The types of investments that are suitable for your portfolio will depend primarily on your risk tolerance. Generally, the closer you are to your targeted retirement date, the lower your risk tolerance. The idea is that those who have a long time until retirement have more opportunities to recoup any losses that may occur on investments.
People in their early 20s may have a portfolio that includes more high-risk investments such as stocks. People in their 60s, on the other hand, will have a higher concentration of investments with guaranteed rates of return, such as certificates of deposit or government securities.
Regardless of risk tolerance, it's important to achieve an appropriately diversified portfolio, one that maximizes return for its determined risk.
How Much Money Do You Need to Save for Retirement?
The amount of money that a person needs to save for retirement will differ for every individual based on their current lifestyle, desired lifestyle in retirement, financial profile, and obligations. It is recommended that an individual have 10 to 12 times their annual income at retirement age.
So, for example, if your annual income is $70,000, you should have $700,000 to $840,000 in savings for retirement. Another suggested metric is taking your desired annual income in retirement and dividing it by 4%. So if your desired annual income in retirement is $70,000, you would need 70,000 ÷ 0.04 = $1.75 million for retirement.
How Much Money Should You Have Saved at Every Age?
The amount of money you should have saved at every age will differ for every individual based on a wide variety of circumstances. According to data from Fidelity, by age 30 you should have saved your annual salary, by 40, three times your income, by 50, six times your income, by 60, eight times your income, and by 67, 10 times your income.

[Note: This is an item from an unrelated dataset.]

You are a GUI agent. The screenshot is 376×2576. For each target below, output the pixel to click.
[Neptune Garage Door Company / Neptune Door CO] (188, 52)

What Are Good Retirement Plans?
One of the most popular retirement plans is the 401(k). Similar plans include 403(b)s, and 457s. These retirement plans have high contribution limits and a potential matching component from the employer. Another popular retirement plan is the individual retirement account (IRA), which comes in two forms: a traditional IRA and a Roth IRA.
The Bottom Line
This article discusses some of the fundamental groundwork for ensuring that your retirement program is successful—but this is only an overview. The underlying details will take time and effort for you to determine and execute. Consider reaching out to a financial planner, who should be able to help ensure that all of the important factors are considered.